Removed the bottom Mindset HS bearing, and enlarged the angled headtube bearing seat to so that the fork could fit in the bottom. Went off to design and make a headset adaptor so I could fit a IS52 lower bearing at the bottom.









Installed the headset and bearing into my frame (press fit and also bonded in place to the existing headtube with JB Weld).

















Tested it out to see if it works properly









Took everything apart, sanded down the gel coat of the frame to the bare carbon fiber.









Laid up a mix of 12K linear tow and 2x2 twill, using filament winding technique. Wrapped up for compression and let it cure overnight









Cured in the morning









Sanded it down









Applied a couple resin topcoats









Wet sanded.....









Two rubbing compounds and UV wax later....









All done!


















Hope this gives you guys ideas on what you can get away with for carbon frames.

-S


----------



## shibiwan (Sep 2, 2012)

Oh... and the bike is still within design specs.

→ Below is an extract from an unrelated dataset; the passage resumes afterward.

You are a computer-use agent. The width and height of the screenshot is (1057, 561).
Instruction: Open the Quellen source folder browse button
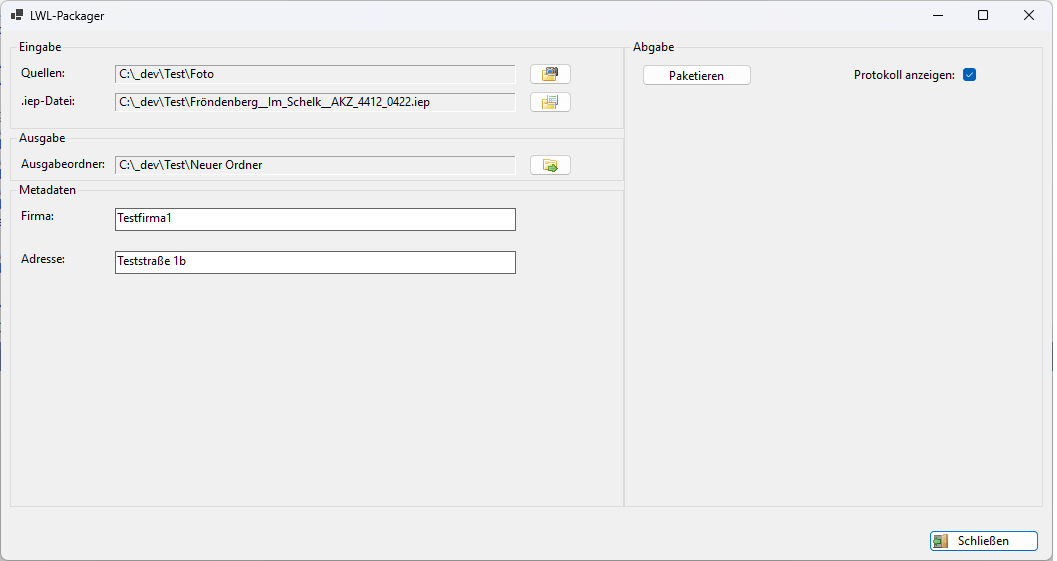pos(550,74)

The HTA is down to 69 degrees and that is still within the Specialized design specs (69-71 deg).

-S


----------



## Walt (Jan 23, 2004)

*Wow*

That bike does not look like it fits you at *all*.

Neat project!

-W


----------



## pvd (Jan 4, 2006)

Very cool.


----------



## Drew Diller (Jan 4, 2010)

Nicely done!


----------



## 18bikes (Jan 15, 2007)

to me it looks like you have taken a frame that would already have taken a tapered fork (upper looks like a 44mm, and presumably the lower is too, and a quick google suggests I'm right) with the right headset and made it still fit a tapered fork. Admittedly you've done it very neatly


----------



## shibiwan (Sep 2, 2012)

18bikes said:


> to me it looks like you have taken a frame that would already have taken a tapered fork (upper looks like a 44mm, and presumably the lower is too, and a quick google suggests I'm right) with the right headset and made it still fit a tapered fork. Admittedly you've done it very neatly


Both of them (upper and lower) measured out to be 41.7mm (yes, its a custom headset from SpecialEd - google Specialized Mindset for more info). If it were 44mm I wold not have needed to go thru all this trouble and gone with an EC44/40 adaptor instead.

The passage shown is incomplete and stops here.